Sometimes the numbers game is easy but sometimes it can be fiendishly hard with a complicated solution. For example, this one …
target = 952
numbers = 3 6 25 50 75 100
… has only two solutions, but even so, was famously solved by a clever chap in quite some style.
The TV game is a mental challenge but this is the sort of thing that naturally begs for a computer solver, and that is the subject of today’s post. Onward!
That Other Game
Oh yes, the other game, from Cats Does Countdown. It’s called Carrot in a Box and it’s ace. It was so good in fact that they played it again. And again.
Initial Approach and Attempts
There are no clever shortcut solutions here, this calls for a brute force search through the space of possible expressions with a focus on efficiency. I’ve been thinking about this for some time and had a few runs at coding up something, in Python.
My first attempt worked but was slow. I came up with the idea of writing a Reverse Polish Notation (RPN) calculator and then generating all possible RPN expressions from the six numbers and four arithmetic operators, evaluating each expression in turn and then seeing which ones matched the target number. I thought that RPN notation would be useful since it avoided any issues of operator precedence in the evaluation of the expressions. This implementation was very memory inefficient though.
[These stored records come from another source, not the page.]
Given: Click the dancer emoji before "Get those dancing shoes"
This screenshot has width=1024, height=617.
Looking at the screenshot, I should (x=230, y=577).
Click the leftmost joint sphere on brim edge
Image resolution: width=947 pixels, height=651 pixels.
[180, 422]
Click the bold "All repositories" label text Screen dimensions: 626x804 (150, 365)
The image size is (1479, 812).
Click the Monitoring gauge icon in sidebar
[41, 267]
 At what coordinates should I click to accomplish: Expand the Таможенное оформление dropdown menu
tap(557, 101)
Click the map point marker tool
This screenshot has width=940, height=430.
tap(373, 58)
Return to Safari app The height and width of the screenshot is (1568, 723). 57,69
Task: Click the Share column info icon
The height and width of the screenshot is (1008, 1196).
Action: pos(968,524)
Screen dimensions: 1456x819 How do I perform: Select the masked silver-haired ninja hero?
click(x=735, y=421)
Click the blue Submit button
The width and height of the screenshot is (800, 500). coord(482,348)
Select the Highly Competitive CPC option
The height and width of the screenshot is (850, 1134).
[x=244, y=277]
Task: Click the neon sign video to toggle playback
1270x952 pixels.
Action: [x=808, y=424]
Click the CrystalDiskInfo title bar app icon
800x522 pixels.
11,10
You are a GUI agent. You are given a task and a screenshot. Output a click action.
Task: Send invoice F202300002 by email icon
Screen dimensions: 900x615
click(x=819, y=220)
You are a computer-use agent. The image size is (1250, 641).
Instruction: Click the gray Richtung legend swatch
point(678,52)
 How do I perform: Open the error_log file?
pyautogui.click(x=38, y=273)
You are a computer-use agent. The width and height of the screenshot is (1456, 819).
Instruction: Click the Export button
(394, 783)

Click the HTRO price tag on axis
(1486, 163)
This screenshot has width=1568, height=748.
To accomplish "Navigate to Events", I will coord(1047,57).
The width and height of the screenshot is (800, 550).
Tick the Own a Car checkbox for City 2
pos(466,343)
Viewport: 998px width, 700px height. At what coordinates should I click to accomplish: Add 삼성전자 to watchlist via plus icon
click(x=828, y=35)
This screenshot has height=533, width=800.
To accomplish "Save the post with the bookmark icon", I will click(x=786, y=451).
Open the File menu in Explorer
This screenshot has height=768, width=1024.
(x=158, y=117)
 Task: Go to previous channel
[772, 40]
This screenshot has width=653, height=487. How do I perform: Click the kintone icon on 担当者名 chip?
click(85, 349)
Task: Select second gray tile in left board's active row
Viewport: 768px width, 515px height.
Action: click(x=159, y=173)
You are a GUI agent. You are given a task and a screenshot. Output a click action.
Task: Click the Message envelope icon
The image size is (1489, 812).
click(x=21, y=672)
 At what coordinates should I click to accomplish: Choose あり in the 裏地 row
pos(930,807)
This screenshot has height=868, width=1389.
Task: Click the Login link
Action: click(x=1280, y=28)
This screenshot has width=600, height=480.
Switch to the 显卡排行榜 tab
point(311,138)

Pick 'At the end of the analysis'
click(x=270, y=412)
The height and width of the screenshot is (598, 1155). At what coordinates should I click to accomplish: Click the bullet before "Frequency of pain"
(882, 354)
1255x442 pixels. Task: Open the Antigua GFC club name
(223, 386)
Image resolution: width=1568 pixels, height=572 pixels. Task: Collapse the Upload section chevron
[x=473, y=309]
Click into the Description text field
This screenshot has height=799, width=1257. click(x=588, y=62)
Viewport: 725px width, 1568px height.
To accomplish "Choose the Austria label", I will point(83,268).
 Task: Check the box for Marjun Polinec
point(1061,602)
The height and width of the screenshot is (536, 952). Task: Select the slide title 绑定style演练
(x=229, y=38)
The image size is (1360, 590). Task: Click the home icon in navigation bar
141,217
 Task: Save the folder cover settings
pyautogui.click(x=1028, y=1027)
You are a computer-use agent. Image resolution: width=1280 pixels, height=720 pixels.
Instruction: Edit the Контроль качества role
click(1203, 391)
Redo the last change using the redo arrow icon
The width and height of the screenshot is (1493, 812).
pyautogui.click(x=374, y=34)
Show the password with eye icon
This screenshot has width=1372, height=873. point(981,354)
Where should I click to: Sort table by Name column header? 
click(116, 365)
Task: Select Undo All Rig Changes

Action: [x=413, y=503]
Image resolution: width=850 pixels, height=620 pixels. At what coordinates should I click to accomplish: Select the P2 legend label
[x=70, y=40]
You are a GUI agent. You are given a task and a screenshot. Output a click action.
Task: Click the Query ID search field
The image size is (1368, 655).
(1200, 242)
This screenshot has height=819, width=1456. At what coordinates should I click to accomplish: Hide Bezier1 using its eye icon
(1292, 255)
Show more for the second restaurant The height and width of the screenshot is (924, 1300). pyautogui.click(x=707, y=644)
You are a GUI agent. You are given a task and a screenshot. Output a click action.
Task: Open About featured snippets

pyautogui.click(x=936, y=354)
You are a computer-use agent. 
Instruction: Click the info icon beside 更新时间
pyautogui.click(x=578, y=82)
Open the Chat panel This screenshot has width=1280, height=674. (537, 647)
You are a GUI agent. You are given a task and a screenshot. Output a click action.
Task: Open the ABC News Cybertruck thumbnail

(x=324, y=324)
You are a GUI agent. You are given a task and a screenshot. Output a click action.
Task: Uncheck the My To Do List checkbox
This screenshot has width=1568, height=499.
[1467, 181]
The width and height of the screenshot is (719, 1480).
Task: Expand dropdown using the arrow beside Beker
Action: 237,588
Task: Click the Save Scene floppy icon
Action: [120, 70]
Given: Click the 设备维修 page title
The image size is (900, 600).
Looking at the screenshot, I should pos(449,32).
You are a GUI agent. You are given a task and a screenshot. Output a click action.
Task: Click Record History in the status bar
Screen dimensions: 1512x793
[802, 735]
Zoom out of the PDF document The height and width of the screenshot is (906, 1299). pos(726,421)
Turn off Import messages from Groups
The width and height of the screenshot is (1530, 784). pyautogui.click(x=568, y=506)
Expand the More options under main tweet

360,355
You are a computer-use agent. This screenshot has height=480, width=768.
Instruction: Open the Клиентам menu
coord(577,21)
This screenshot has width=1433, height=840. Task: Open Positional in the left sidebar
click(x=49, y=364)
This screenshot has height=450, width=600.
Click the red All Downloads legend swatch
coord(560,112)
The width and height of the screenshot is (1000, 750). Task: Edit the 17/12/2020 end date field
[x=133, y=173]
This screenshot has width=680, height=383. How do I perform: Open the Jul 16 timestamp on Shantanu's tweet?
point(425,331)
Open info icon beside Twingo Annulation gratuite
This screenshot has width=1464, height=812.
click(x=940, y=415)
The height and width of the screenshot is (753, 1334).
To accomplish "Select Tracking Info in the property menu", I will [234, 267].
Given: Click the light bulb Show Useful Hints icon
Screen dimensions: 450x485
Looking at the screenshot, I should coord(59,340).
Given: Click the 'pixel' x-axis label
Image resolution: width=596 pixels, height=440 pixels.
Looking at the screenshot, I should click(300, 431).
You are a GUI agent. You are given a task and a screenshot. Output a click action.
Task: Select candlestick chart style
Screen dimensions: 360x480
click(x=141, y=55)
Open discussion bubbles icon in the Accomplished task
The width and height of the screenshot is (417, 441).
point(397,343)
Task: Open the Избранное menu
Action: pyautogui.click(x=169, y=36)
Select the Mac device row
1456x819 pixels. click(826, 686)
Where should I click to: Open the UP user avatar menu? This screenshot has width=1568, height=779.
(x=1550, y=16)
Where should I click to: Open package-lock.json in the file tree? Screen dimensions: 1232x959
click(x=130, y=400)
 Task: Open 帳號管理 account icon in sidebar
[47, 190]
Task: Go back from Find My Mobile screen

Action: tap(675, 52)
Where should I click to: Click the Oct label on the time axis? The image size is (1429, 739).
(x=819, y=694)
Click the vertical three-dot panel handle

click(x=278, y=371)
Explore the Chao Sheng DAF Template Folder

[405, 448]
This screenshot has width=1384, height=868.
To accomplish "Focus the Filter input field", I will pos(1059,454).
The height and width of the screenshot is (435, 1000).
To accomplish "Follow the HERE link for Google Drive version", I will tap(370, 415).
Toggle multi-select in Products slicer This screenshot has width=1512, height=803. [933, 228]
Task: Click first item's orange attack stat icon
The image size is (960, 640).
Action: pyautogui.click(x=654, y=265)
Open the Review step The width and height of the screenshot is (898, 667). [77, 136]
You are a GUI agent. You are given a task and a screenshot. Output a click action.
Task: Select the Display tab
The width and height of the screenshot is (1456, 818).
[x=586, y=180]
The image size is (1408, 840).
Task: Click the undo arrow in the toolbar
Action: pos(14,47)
Then I found some Countdown Numbers Game solvers online (e.g. this one) and I saw that they could solve the game almost instantly. That one was implemented in JavaScript and I could find the code with a little “view page source” action. It gave me some ideas for a different approach which I then ran with in order to come up with a much faster solver. And I learnt some things along the way.
My Solution
My new solution is still brute force but it involves a much simpler recursive search. Here’s the core function …
#
# The public solver - Recursively search the space of possible expressions and find those
# that evaluate to the target
#
def find_expressions_for_target(expressions, target, found_fn):
for expression in expressions:
if _get_expression_value(expression) == target:
if found_fn(expression):
return 1
for i in range(len(expressions) - 1):
ei = expressions[i]
for j in range(i + 1, len(expressions)):
ej = expressions[j]
for op_key in _operators.keys():
valid, new_expression = _do_operation(op_key, ei, ej)
if not valid: continue
new_expressions = _new_expression_list(expressions, new_expression, i, j)
if find_expressions_for_target(new_expressions, target, found_fn):
return 1
This assumes that the expressions argument contains a list of expressions where each expression is either a number or a tuple of the form (number, operator, lhs_expression, rhs_expression). Nested expressions are supported, and are actually required as part of the logic.
I follow the canonical structure of a recursive function …
- Check for my base case, i.e. that the first expression in the list has a value equal to the target
- Proceed to enumerate all the ways that I can “reduce” the expression list by one (combine two elements via an operation to create a new element and move everything else down) and call myself with each of those smaller lists
I abstracted out what the user wants to do with a found solution expression by requiring them to pass in a function that I will call with the solution expression as its argument. I also allow the user to control whether they are happy with the first solution expression found or whether they want to continue and find all possible solution expressions. If their function returns true (1, True, or any other value that Python considers “true”) then they are “one and done”, whereas if they return false then we keep going.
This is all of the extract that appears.